» **Qué hacer**: ¿Puedes reproducir el fragmento del análisis del juego que empieza con "Por ejemplo, tenemos" y sigue hasta "en el juego.", sustituyendo "Banana Splitz" por "Super Monkey Ball"?

Análisis
Este juego es una monada
Los monos de Sega van rodando a Playstation Vita con una entrega divertida y sin complicaciones.
Por Rodrigo Aliende
| Publicado el día 23/10/2012 11:03
Todavía quedan más cosas que hacer de un solo jugador. El editor es el segundo lugar donde podemos entrar. Este modo puede llevar a engaño, porque lo primero que uno piensa cuando lee el nombre es que va a crear un mapa desde cero y añadir todos los elementos que quiera para construir un nivel increíblemente difícil. Nada más lejos de la realidad. Lo primero que tenemos que hacer cuando entramos en este modo es sacar una fotografía, después realizar un movimiento como si estuviéramos moviendo una caja con un regalo dentro y que puede ser fácilmente malinterpretado por cualquier persona ajena (damos fe de ello) y, finalmente, tenemos un nivel salido de la nada. Aún estamos intentando averiguar qué relación hay entre la foto que sacamos y el escenario resultante. Podemos guardar hasta diez niveles diferentes y compartirlos. También existe la opción de descargar los creados por nuestros amigos, pero la herramienta está muy capada al sólo permitirnos buscar entre nuestra lista de amigos.
Después de la parte desafiante de Banana Splitz, nos adentramos en su otra faceta. Los minijuegos pueden jugarse tanto solos como acompañados, ya sea en la misma portátil (aquellos que lo permitan) o en línea. No hace falta decir que la gracia es jugarlos en compañía y competir. En este modo se añaden algunos personajes nuevos, especialmente dedicados a los simpatizantes de los simios. Hay un total de ocho minijuegos, algunos más parecidos que otros.
Por ejemplo, tenemos el clásico juego de bolos en el que la bola somos nosotros mismos o una especie de billar adaptado a los monos. Algunos minijuegos son algo similares entre sí y otros son algo lentos y pesados, todo lo contrario a lo esperado en un tipo de juego como éste, es decir, algo más directo. Aún así, la diversión está asegurada y hay variedad para elegir, ya que cada minijuego tiene sus propias variantes.
Banana Splitz destaca gráficamente por su colorido, aunque no deja de ser algo sobrio en los escenarios. El diseño de niveles está muy trabajado y se consiguen unas bonitas panorámicas al principio de cada uno. Sin embargo, los alrededores están muy abandonados, con apenas un par de elementos decorativos y el vacío a nuestros pies. Se echa en falta algo más, aunque realmente no sea algo que repercuta en el juego.
De la banda sonora hay poco que decir, salvo que las melodías son igual de simples que alegres. El juego cuenta con un escueto doblaje al español para las típicas frases de "Preparado", "Caída", "Fin de partida", etcétera, a cargo de un locutor de radio musical (al menos, eso parece).
Super Monkey Ball Banana Splitz mantiene su esencia y añade una nueva forma de divertirnos con los monos. La parte tradicional, donde la habilidad es la única protagonista, es muy entretenida y resulta un agradable desafío a pesar de algún que otro fallo de la cámara. Por otro lado, los minijuegos aportan diversión a su manera y es mucho mejor si se juegan acompañados.

» **Material proporcionado**:

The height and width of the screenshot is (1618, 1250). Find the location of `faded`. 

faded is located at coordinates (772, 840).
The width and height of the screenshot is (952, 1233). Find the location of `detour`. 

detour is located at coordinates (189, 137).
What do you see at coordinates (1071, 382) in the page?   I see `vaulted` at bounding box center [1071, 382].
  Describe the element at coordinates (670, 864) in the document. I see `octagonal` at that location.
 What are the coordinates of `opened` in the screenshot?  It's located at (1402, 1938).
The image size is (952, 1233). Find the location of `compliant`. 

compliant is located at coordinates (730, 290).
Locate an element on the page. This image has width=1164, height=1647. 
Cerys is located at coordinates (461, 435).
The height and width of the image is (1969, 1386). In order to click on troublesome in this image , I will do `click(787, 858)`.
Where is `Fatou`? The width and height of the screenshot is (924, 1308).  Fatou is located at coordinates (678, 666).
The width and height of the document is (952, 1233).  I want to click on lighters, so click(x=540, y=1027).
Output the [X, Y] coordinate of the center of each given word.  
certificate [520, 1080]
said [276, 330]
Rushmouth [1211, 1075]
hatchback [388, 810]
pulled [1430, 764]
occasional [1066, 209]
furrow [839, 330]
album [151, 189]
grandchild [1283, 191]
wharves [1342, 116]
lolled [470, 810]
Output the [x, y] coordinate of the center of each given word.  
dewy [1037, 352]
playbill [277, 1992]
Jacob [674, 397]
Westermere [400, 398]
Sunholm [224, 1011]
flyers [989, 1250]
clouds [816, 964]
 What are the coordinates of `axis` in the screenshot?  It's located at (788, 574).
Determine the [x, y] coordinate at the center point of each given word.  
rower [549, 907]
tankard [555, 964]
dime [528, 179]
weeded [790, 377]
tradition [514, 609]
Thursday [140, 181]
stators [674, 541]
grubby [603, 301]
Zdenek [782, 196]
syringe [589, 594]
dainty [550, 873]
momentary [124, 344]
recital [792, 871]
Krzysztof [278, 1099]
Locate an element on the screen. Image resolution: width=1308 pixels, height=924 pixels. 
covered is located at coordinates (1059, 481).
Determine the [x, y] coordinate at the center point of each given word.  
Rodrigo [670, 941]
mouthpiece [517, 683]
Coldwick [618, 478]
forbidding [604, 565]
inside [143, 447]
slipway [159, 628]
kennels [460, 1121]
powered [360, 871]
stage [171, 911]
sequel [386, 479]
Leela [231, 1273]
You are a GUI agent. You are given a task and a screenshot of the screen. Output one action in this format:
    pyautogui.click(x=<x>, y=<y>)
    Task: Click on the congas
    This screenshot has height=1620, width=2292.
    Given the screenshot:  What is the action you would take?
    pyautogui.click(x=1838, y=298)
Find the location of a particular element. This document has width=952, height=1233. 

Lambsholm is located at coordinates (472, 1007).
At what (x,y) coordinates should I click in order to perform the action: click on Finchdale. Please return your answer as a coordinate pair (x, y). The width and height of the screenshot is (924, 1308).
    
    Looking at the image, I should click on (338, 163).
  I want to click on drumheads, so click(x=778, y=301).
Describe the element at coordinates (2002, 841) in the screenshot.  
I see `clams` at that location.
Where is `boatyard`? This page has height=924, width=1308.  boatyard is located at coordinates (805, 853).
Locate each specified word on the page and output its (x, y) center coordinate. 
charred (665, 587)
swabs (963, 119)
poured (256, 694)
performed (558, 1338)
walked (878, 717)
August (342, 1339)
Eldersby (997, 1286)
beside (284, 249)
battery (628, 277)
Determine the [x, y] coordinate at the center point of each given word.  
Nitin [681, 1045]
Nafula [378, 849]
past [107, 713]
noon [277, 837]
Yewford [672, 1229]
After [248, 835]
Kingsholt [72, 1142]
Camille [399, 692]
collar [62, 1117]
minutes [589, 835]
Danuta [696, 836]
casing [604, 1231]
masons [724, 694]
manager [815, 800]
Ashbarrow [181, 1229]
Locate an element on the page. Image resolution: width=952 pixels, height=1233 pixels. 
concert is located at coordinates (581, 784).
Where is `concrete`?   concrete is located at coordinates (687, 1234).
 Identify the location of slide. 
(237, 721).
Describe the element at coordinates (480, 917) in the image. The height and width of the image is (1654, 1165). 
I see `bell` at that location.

» **Respuesta escrita**:
Por ejemplo, tenemos el clásico juego de bolos en el que la bola somos nosotros mismos o una especie de billar adaptado a los monos. Algunos minijuegos son algo similares entre sí y otros son algo lentos y pesados, todo lo contrario a lo esperado en un tipo de juego como éste, es decir, algo más directo. Aún así, la diversión está asegurada y hay variedad para elegir, ya que cada minijuego tiene sus propias variantes.
Super Monkey Ball destaca gráficamente por su colorido, aunque no deja de ser algo sobrio en los escenarios. El diseño de niveles está muy trabajado y se consiguen unas bonitas panorámicas al principio de cada uno. Sin embargo, los alrededores están muy abandonados, con apenas un par de elementos decorativos y el vacío a nuestros pies. Se echa en falta algo más, aunque realmente no sea algo que repercuta en el juego.